Neither the Company nor the Placing Agent is liable to bear any capital duty, stamp duty and all other stamp, issue, securities, transfer, registration, documentary or other duties or taxes (including any interest, fines or penalties relating thereto) payable in or outside the United Kingdom by any Placee or any other person on a Placee's acquisition of any Placing Shares or the agreement by a Placee to acquire any Placing Shares. Each Placee agrees to indemnify on an after-tax basis and hold harmless the Company, the Placing Agent and its affiliates and its Representatives from any and all interest, fines or penalties in relation to any such duties or taxes.

Each Placee should seek its own advice as to whether any of the above tax liabilities arise and notify the Placing Agent accordingly.

Each Placee, and any person acting on behalf of each Placee, acknowledges and agrees that the Placing Agent and/or any of its affiliates may, at their absolute discretion, agree to become a Placee in respect of some or all of the Placing Shares. Each Placee acknowledges and is aware that the Placing Agent are receiving a fee in connection with their role in respect of the Placing as detailed in the Placing and Nomad Agreement. When a Placee or person acting on behalf of the Placee is dealing with the Placing Agent any money held in an account with the Placing Agent on behalf of the Placee and/or any person acting on behalf of the Placee will not be treated as client money within the meaning of the rules and regulations of the FCA made under FSMA. The Placee acknowledges that the money will not be subject to the protections conferred by the client money rules; as a consequence, this money will not be segregated from the Placing Agent's money in accordance with the client money rules and will be used by the Placing Agent in the course of its own business; and the Placee will rank only as a general creditor of the Placing Agent.

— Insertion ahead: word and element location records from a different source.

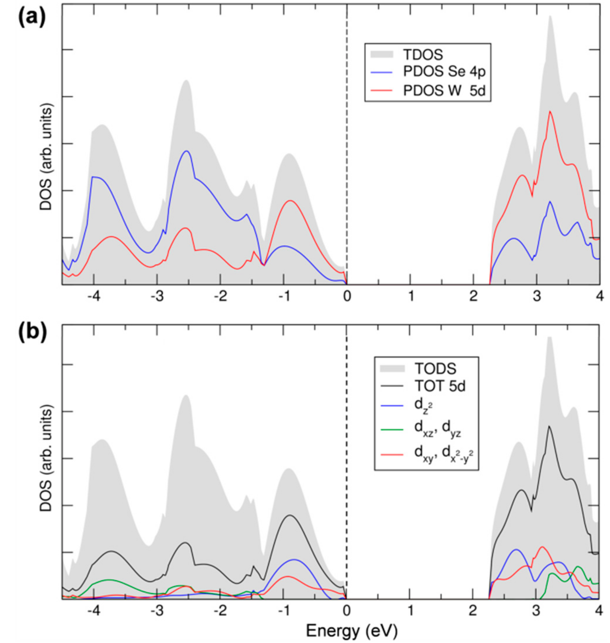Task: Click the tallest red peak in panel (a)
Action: [550, 111]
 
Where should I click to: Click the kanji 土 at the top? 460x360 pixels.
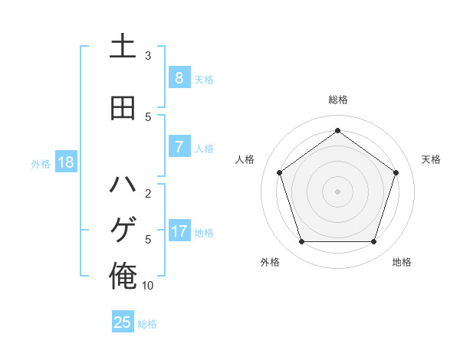(x=123, y=47)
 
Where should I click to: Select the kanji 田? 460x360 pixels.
(x=123, y=109)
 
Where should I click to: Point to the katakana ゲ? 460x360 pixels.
(x=123, y=230)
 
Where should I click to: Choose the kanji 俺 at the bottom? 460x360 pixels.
(x=123, y=275)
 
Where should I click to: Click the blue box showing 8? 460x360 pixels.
(x=179, y=77)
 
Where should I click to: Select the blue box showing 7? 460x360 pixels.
(x=179, y=146)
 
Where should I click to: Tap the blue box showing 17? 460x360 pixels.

Past performance is no guide to future performance and persons needing advice should consult an independent financial adviser.

The rights and remedies of the Placing Agent and the Company under these terms and conditions are in addition to any rights and remedies which would otherwise be available to each of them and the exercise or partial exercise of one will not prevent the exercise of others.

All times and dates in this Announcement may be subject to amendment by the Placing Agent (in their absolute discretion). The Placing Agent shall notify the Placees and any persons acting on behalf of the Placees of any changes.

In this Announcement, "after-tax basis" means in relation to any payment made to the Company, the Placing Agent or its affiliates or its Representatives pursuant to this Announcement where the payment (or any part thereof) is chargeable to any tax, a basis such that the amount so payable shall be increased so as to ensure that after taking into account any tax chargeable (or which would be chargeable but for the availability of any relief unrelated to the loss, damage, cost, charge, expense or liability against which the indemnity is given on such amount (including on the increased amount)) there shall remain a sum equal to the amount that would otherwise have been so payable.